Export curbs on farm produce are not fair to farmers who are denied an opportunity to earn, said Finance Minister Nirmala Sitharaman, but added that most governments struggle with achieving a balance between the interests of farmers and consumers.
“It’s not and I wouldn’t have hesitation in admitting it. But others may ask is that fair to the consumer? I am caught between the two. I want to support the farmer; I don’t want unpredictable restrictions on exports. But if in our country, market prices go skyrocketing, consumer equally approaches the government to ask what are you doing for me,” the finance minister said on Saturday at the India Today- Business Today Budget Round Table 2024.
She was responding to a question on whether export curbs are fair to farmers who get an opportunity to earn more when export markets are paying well but are then faced with such restrictions.
The minister pointed out that consumers complain that (food) crops that are growing in the country and required by them are allowed to be exported and not sold to consumers. “So there is this balance, which governments struggle to achieve. And I am not saying just our government, most governments struggle with this,” she underlined.
Meanwhile, on a question of the suggestion by the Economic Survey to exclude food items from inflation for the purpose of inflation targeting, the finance minister said that the Survey is prepared by the Chief Economic Adviser and his team and the finance ministry maintains an arm’s length distance from it but said that it is a discussion worthy subject.
“Although it is from the Department of Economic Affairs, the Chief Economic Adviser prepares it, we maintain an arm’s distance from them.
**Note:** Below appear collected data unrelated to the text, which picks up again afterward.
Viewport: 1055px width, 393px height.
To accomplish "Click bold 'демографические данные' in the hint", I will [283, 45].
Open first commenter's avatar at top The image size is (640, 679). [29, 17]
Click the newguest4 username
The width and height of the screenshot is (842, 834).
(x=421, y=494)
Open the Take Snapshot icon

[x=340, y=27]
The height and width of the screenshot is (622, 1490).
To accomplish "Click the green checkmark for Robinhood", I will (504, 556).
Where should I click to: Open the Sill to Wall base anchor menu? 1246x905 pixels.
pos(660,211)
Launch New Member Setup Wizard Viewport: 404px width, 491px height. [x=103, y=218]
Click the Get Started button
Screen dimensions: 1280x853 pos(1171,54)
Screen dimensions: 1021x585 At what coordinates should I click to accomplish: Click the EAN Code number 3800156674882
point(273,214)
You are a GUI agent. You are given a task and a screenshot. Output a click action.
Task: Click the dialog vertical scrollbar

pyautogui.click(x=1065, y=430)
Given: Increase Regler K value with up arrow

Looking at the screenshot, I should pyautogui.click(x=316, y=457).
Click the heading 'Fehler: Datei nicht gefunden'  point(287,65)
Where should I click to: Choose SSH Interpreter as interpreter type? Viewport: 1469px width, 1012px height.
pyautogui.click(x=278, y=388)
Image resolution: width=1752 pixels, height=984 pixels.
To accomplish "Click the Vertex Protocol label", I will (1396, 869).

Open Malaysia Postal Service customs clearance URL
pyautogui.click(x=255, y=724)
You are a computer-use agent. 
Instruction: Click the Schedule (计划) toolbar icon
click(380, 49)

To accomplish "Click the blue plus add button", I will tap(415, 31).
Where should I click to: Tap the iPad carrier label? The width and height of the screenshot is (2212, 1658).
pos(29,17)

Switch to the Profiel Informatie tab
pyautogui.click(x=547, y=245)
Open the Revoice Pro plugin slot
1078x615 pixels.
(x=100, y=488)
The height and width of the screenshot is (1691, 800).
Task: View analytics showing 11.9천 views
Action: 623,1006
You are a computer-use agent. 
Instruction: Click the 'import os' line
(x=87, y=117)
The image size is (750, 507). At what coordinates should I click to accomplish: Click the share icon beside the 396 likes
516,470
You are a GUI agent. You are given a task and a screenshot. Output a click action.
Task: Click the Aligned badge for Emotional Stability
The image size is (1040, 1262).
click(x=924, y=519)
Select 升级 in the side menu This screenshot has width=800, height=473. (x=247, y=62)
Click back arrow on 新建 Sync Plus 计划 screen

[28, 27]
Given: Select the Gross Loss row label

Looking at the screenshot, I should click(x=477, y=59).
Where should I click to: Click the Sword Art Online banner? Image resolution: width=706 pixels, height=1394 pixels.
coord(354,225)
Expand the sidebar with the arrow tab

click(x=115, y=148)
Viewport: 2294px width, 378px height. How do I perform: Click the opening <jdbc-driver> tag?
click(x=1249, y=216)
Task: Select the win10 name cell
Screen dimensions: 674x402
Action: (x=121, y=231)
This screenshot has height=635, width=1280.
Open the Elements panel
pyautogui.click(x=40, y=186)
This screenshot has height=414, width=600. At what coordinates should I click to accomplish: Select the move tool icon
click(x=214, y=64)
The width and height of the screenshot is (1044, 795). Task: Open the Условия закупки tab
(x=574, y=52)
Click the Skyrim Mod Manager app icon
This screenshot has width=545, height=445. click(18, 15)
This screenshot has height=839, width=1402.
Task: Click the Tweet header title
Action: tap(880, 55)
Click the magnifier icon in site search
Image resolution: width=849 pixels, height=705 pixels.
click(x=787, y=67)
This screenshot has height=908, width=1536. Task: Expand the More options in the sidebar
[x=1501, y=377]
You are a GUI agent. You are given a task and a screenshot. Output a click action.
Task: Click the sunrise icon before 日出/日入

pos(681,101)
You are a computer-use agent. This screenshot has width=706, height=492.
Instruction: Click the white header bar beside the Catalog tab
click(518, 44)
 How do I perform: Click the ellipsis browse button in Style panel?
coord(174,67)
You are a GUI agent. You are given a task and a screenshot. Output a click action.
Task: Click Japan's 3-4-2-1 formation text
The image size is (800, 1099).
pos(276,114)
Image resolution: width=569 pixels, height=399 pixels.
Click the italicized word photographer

So not necessarily it is the ministry’s work,” she said.
She, however, said that it is a discussion-worthy subject but neither she nor anyone can take a straightaway view on it as it requires a lot more thought and discussion.
The Survey said that higher food prices are, more often, not demand-induced but supply-induced, adding that short-run monetary policy tools are meant to counteract price pressures arising out of excess aggregate demand growth.
“Deploying them to deal with inflation caused by supply constraints may be counterproductive,” it said while suggesting that it is worth exploring whether India’s inflation targeting framework should target the inflation rate excluding food.